PROVIDED INFORMATION —
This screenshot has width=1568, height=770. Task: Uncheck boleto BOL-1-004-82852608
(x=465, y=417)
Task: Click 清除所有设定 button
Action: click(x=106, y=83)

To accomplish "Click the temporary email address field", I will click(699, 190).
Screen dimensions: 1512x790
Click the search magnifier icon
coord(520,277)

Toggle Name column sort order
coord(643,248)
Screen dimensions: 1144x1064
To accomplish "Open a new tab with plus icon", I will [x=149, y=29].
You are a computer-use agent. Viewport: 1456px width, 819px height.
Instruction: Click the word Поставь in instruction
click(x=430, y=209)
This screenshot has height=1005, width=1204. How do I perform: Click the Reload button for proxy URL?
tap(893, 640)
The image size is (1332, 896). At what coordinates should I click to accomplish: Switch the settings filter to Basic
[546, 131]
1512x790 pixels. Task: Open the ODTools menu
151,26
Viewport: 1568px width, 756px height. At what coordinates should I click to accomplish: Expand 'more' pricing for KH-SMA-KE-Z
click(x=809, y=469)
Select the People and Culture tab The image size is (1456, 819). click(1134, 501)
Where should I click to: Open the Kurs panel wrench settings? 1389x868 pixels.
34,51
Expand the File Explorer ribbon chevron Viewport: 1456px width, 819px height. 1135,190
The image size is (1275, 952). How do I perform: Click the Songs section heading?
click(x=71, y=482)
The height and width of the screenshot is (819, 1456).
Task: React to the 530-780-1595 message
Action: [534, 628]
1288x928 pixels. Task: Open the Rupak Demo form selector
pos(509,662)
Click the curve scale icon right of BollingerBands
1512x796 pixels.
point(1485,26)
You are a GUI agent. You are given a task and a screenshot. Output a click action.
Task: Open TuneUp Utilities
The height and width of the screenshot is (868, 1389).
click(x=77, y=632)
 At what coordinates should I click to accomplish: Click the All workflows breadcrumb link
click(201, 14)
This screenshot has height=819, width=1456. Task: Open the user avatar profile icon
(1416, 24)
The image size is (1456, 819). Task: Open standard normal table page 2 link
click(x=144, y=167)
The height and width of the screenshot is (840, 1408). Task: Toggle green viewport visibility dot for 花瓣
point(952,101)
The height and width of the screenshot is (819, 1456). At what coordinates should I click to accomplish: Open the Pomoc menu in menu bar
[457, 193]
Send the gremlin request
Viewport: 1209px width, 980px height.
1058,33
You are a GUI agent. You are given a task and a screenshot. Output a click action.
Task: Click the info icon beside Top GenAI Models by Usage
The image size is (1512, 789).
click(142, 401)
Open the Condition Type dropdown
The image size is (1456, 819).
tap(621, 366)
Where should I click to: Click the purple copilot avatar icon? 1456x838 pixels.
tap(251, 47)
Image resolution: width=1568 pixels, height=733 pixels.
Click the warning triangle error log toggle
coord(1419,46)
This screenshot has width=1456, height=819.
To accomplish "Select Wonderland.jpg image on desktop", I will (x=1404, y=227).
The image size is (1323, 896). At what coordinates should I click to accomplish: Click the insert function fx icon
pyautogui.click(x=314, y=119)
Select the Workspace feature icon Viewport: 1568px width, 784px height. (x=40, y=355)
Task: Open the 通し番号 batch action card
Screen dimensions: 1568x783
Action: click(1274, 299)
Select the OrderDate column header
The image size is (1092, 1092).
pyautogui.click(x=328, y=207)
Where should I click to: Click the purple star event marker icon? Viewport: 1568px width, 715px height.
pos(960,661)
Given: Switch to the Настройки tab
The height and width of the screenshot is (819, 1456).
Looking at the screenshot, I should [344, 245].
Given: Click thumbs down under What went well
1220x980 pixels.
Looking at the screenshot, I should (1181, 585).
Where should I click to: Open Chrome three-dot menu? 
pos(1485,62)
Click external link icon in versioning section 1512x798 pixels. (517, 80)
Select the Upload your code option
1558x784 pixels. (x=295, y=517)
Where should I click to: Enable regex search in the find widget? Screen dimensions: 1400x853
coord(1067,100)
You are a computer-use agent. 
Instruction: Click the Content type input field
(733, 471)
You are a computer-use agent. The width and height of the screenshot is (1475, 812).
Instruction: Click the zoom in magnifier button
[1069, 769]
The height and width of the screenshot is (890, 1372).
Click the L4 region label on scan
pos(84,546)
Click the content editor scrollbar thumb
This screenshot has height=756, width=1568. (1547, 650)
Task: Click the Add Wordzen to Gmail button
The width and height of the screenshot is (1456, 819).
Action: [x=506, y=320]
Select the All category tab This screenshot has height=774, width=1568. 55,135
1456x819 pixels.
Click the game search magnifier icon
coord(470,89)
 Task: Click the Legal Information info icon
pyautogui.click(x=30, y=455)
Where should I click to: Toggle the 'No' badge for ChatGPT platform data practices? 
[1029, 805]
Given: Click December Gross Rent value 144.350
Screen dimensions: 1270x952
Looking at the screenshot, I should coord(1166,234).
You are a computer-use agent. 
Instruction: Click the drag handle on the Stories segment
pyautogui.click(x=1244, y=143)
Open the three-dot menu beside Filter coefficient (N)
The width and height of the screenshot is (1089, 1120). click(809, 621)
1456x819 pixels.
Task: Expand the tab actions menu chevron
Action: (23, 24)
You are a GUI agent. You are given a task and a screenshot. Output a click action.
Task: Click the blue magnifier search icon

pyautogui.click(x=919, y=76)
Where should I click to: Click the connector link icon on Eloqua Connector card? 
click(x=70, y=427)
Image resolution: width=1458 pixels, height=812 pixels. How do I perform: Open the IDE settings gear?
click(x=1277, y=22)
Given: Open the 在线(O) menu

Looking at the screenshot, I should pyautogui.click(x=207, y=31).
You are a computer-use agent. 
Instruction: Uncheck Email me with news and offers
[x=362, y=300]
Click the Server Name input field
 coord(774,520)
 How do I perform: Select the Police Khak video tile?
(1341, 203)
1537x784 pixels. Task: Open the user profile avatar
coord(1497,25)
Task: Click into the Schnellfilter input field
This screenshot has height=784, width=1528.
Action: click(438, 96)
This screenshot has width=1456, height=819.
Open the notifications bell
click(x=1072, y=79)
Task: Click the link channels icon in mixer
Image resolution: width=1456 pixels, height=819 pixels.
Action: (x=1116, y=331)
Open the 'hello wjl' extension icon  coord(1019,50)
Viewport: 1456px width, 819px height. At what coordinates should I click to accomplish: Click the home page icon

EXERCISE GOAL —
Among the lines of the material above, count those that include "will" and report that number alone.

EXPECTED ANSWER —
3